■ **Activity A**
Reproduce the part of the Jess Piskor article starting with "Back to the" and going on through "volunteered to help.".
■ **Activity B**
Extend the Jess Piskor article, picking up right after its last sentence.

■ **Passage shown**
────

Back to the Land: Farmer Jess Piskor and Leelanau’s food-based New Economy

December 6, 2016 |

 

Jess Piskor’s lightbulb moment — which would set him on a path to move back to northern Michigan and become a farmer — came on a day when he almost overslept. It was 2008 and he was living in Ann Arbor and working for Zingerman’s Deli after graduating from the University of Michigan, where he had initially intended to be a journalist. A coworker had started a small vegetable garden in nearby Dexter that would provide produce for Zingerman’s Roadhouse restaurant. Piskor volunteered to help.

“I went out there on my day off,” remembers Piskor. “I was planting tomatoes and realized I had never had more fun. I was literally digging holes and putting tomatoes in the ground, and I realized that this was exactly how I wanted to connect with people.”

A year later, the Suttons Bay native moved back to his roots and started Bare Knuckle Farm on family land just outside Northport.

“When I started to fall in love with food, I realized that Leelanau County was a wonderful place for me to return to,” said Piskor. “I had left immediately after high school and never thought I’d be back.”

────

■ **Extracted entries**
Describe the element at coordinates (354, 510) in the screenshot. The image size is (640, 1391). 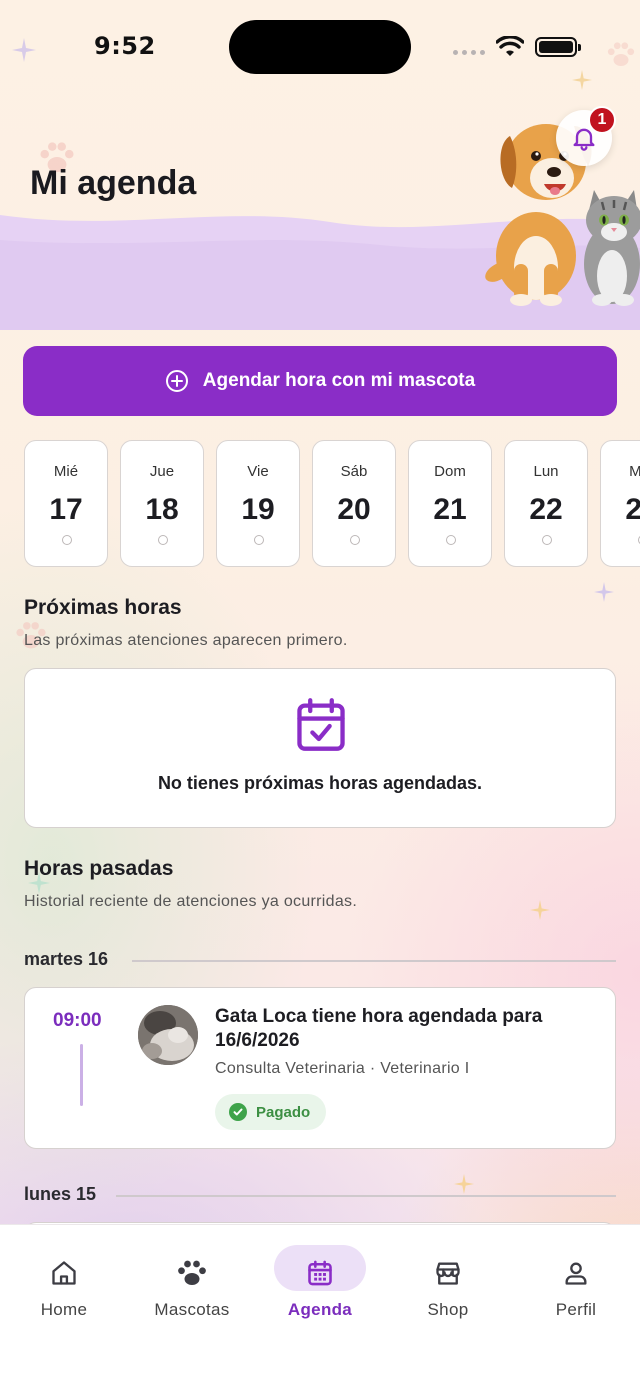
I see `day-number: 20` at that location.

────

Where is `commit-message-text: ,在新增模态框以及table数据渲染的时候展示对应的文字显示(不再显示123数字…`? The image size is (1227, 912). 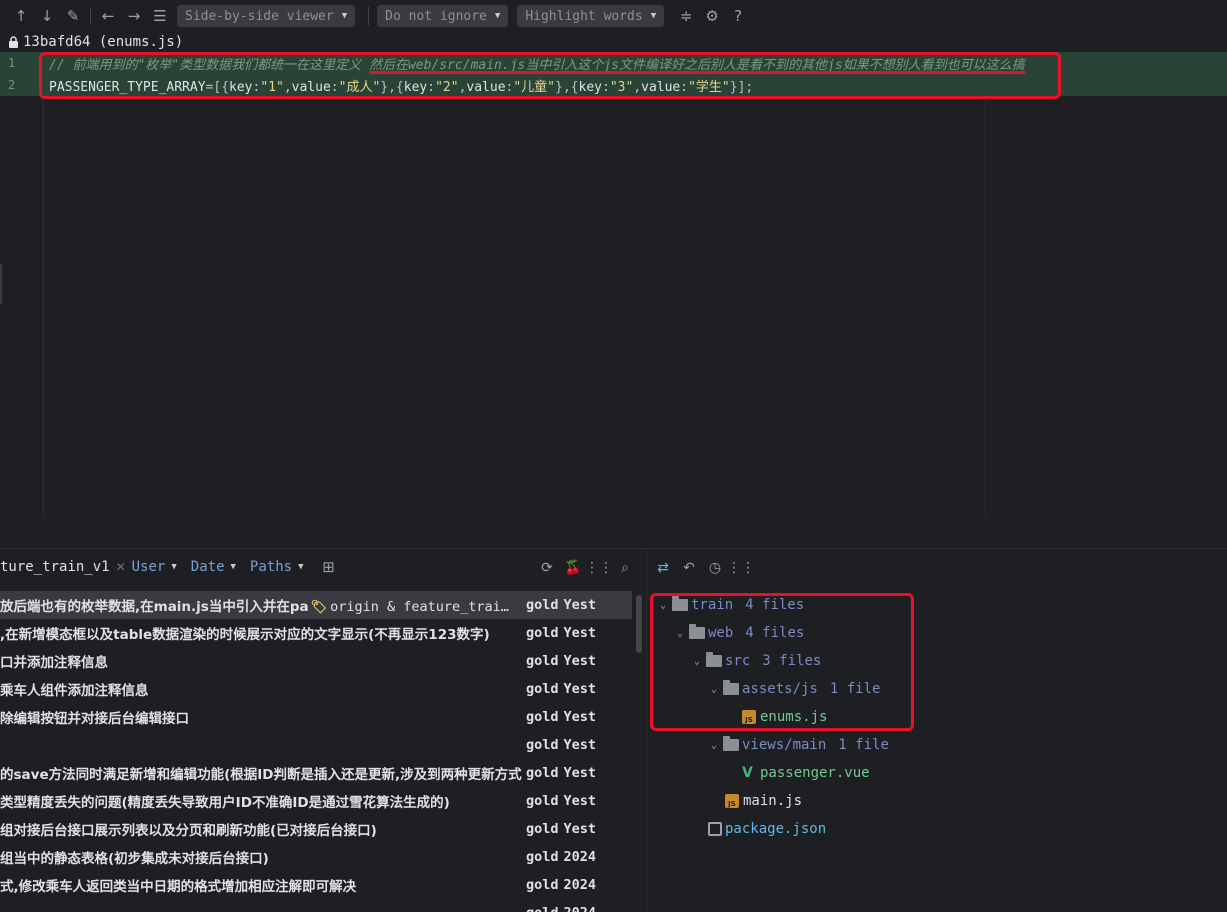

────

■ **Task output A**
Back to the Land: Farmer Jess Piskor and Leelanau’s food-based New Economy

December 6, 2016 |

 

Jess Piskor’s lightbulb moment — which would set him on a path to move back to northern Michigan and become a farmer — came on a day when he almost overslept. It was 2008 and he was living in Ann Arbor and working for Zingerman’s Deli after graduating from the University of Michigan, where he had initially intended to be a journalist. A coworker had started a small vegetable garden in nearby Dexter that would provide produce for Zingerman’s Roadhouse restaurant. Piskor volunteered to help.

■ **Task output B**
Jess Piskor, who turns 35 on Dec. 30, is now a leader among northern Michigan’s young farmers — who play an important role in northern Michigan’s local food-based and restaurant economy. The Traverse City region of today is celebrated for its beaches and breweries, but just as much for its classy restaurants and vibrant farmers markets.

Through Bare Knuckle Farm, Piskor embodies the importance of farmland preservation and maintaining our collective bond with agriculture. More and more farms around the Midwest are no longer handed down from generation to generation and give way to suburban sprawl. But Piskor dug his hands in the dirt where his grandfather — a “gentleman farmer” on the weekends — planted before him.

The community of Northport, in particular, has grown to Piskor like tomatoes to sunlight. During Friday farmers markets, shoppers and food lovers flock to his Bare Knuckle Farms booth.

“We set up and we’re swarmed almost immediately,” he said. “Being a businessperson and selling your product, it’s all about interacting with people honestly and sincerely. I’ve been really fortunate that I’ve never had to sell a product that I didn’t believe in. It’s powerful to know that as a farmer I can grow the food and I can stand behind it.”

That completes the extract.